Many of our readers probably know that some in broadly Christian circles debate whether Adam and Eve were real, actual, historical people. Some believe, based on the theory of evolution, that Adam and Eve were either not the first humans or they are simply myths or symbols God used to describe some truths. Historic Christianity, however, has strongly and firmly insisted that Adam and Eve were actual, historical people – the first two humans, the first people God created.
Michael Reeves, in Should Christians Embrace Evolution?, makes an excellent biblical, theological, and logical case that Adam and Eve were in fact historical people. His essay is too large to summarize here, but it is worth quoting a few parts of it.

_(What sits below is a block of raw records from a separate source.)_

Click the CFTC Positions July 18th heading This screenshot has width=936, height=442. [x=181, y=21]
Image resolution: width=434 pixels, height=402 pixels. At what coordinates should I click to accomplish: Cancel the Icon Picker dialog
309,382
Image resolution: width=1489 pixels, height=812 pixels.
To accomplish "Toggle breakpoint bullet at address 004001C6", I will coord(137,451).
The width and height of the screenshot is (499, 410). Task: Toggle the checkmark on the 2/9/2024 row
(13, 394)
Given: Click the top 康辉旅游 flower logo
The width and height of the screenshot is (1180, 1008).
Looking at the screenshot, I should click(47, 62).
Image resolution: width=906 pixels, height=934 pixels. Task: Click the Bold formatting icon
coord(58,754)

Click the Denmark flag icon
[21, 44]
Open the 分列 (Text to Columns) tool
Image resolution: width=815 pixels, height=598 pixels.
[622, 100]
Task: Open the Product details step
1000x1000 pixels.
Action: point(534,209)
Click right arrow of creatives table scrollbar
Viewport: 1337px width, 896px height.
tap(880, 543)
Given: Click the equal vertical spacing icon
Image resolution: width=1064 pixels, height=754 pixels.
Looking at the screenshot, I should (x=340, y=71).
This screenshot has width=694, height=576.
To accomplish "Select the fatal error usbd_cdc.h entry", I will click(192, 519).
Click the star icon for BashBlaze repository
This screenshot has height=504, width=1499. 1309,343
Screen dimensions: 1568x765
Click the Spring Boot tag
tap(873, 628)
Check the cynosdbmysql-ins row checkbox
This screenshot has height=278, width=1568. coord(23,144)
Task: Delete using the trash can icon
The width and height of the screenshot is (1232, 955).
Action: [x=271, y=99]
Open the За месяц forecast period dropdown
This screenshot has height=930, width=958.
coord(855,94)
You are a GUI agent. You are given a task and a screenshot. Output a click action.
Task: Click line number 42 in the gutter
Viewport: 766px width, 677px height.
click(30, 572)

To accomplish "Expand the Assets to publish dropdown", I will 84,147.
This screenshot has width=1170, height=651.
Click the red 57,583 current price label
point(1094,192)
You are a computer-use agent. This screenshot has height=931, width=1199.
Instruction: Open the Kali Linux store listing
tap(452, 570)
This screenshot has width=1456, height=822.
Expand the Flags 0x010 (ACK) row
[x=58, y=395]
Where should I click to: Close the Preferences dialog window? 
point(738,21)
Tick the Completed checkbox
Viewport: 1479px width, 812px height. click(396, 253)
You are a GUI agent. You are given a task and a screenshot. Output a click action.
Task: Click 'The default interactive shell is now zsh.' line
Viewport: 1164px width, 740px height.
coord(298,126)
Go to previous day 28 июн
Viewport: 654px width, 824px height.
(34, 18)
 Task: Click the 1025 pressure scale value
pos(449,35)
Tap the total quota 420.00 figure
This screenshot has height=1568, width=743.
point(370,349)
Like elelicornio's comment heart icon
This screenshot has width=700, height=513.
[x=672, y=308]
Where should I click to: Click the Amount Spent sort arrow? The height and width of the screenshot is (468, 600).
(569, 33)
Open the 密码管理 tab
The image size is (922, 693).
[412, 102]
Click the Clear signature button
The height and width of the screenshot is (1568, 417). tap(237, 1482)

“[In Romans 5:12-21] Paul could hardly have been clearer that he supposed Adam was as real and historical a figure as Christ and Moses (and Abraham). Yet it is not just Paul’s language that suggests he believes in a historical Adam; his whole argument depends on it. His logic would fall apart if he was comparing a historical man (Christ) to a mythical or symbolical one (Adam).”
“If Adam and his sin were mere symbols, then there would be no need for a historical atonement; a mythical atonement would be necessary to undo a mythical fall. With a mythical Adam, then, Christ might as well be – in fact, would do better to be – a symbol of divine forgiveness and new life. Instead, the story Paul tells is of a historical problem of sin, guilt and death being introduced into the creation, a problem that required a historical solution.”
There is more to Reeves’ excellent argument. His closing statement, which I’ll conclude with below, is a summary of the main points:
“The historical reality of Adam is an essential means of preserving a Christian account of sin and evil, a Christian understanding of God, and the rationale for the incarnation, cross, and resurrection. His physical fatherhood of all humankind preserves God’s justice in condemning us in Adam (and, by inference, God’s justice in redeeming us in Christ) as well as safeguarding the logic of the incarnation. Neither belief can be reinterpreted without the most severe consequences.”